Robert Lewandowski erzielt das 0:3. (Foto: IMAGO / Team 2)

Robert Lewandowski erzielt das 0:3. (Foto: IMAGO / Team 2)

Hamburg und Bochum haben keinen Lewandowksi

Der 1. FC Köln will langfristig den Abstand zum FC Bayern München verkürzen. Das hat Steffen Baumgart zum Ziel ausgegeben. Dafür war das 0:4 (0:2) am Samstag der perfekte Anschauungsunterricht. Die Geißböcke müssen sich nicht grämen, sondern wissen mit Blick auf die Englische Woche, was besser laufen muss. Ein Kommentar.
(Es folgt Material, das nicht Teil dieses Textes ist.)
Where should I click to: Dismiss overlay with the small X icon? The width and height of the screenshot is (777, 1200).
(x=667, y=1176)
Nicht jede Mannschaft hat einen Robert Lewandowski in ihren Reihen. Das ist wohl die beste Nachricht für den 1. FC Köln nach dem 0:4 gegen den FC Bayern. Die Münchner nutzten in Person ihres Weltklasse-Stürmers die Räume perfekt aus, die die Kölner ihnen boten. Dreimal knipste der Pole, auch weil Edel-Vorbereiter Leroy Sané und Thomas Müller ebenfalls die Besten ihres Fachs sind.

Steffen Baumgart meinte sicherlich nicht nur das Fußballerische, in dem die Geißböcke auf den Rekordmeister aufholen wollen. Doch auf dem Rasen allein gab es genügend Anschauungsmaterial. Der große Unterschied am Samstag lag in der individuellen Klasse, in dem Ausnutzen der gegnerischen Fehler einerseits und in der Effizienz des eigenen Handeln andererseits.
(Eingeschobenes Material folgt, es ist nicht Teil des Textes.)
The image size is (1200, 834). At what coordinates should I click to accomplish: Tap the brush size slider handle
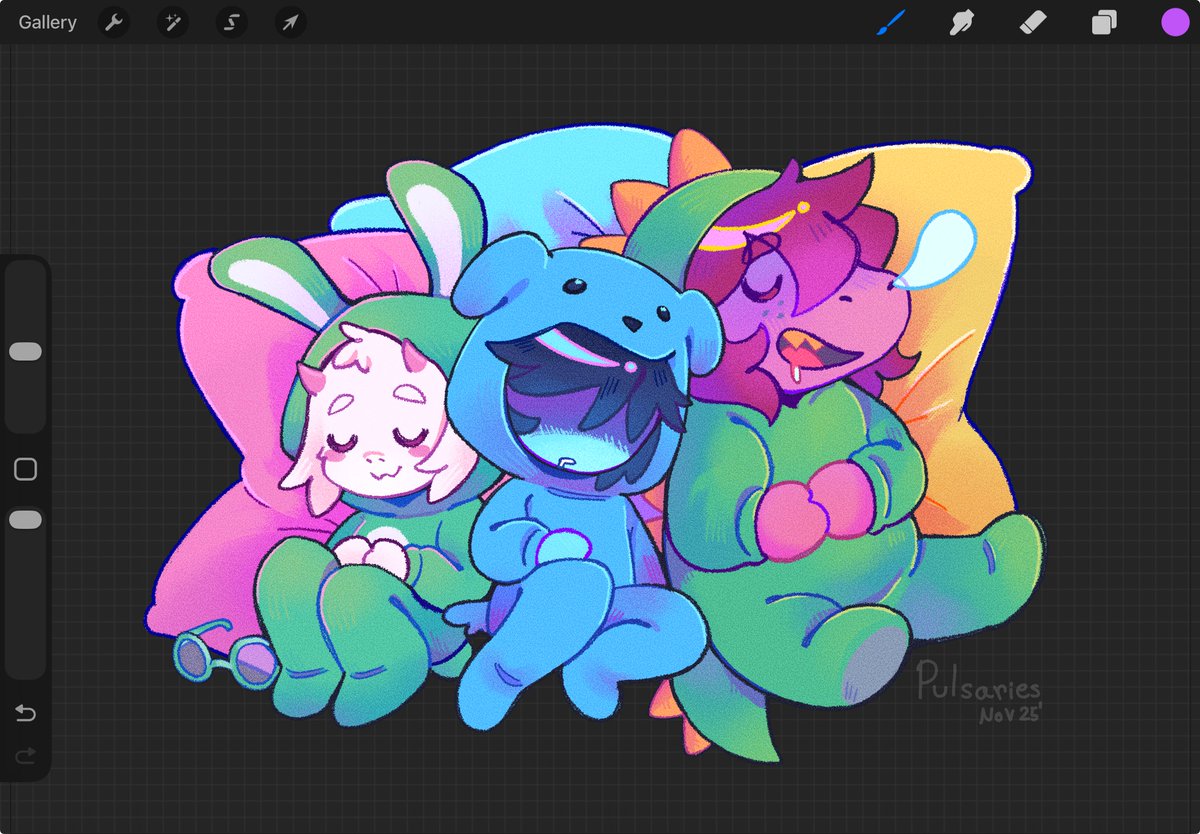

Taktisch richtig, individuell fehlerhaft

Denn der 1. FC Köln hätte die Bayern an diesem Tag ärgern können. Nach einem 0:4 klingt dies seltsam, doch das Spiel hätte es hergegeben. Das Abseitstor von Mark Uth war Pech, die vergebenen Großchancen direkt vor der Pause und in der zweiten Halbzeit jedoch die Folge mangelnder Konzentration, fehlender Konsequenz und womöglich der letzten Portion Überzeugung, von der ein Spieler der Marke Lewandowski im Überfluss hat.

Hinten machte es Köln den Bayern mitunter zu einfach, doch fast zu jeder Zeit der Partie kam der FC zu eigenen guten bis hervorragenden Torchancen. Und das ist auch die positive Nachricht für den FC. Taktisch bot die Baumgart-Elf eine Vorstellung, wie man sie sich selbst gegen einen nominell um Längen besser besetzten Gegner wünscht. Ja, die Geißböcke ließen defensiv einiges zu. Doch wer es gegen die Bayern nicht selbst in der Offensive versucht, hat bekanntlich von vorne herein verloren.

Chancen herausspielen vs. Chancen verwerten

Mit Blick auf die Englische Woche im DFB-Pokal und in der Liga müssen sich die Geißböcke ob des 0:4 gegen den FC Bayern nicht grämen. Der Hamburger SV und der VfL Bochum sind Gegner anderer Kaliber – ohne Lewandowski, Sané oder Müller. Dennoch wissen die Baumgart-Mannen: Auch gegen solche Gegner braucht es eine bessere Chancenverwertung. Dass sich der FC diese gegen jeden Gegner herausspielen kann, hat er am Samstag gezeigt. Dass er sie auch verwerten kann, muss er in den nächsten Spielen wieder beweisen.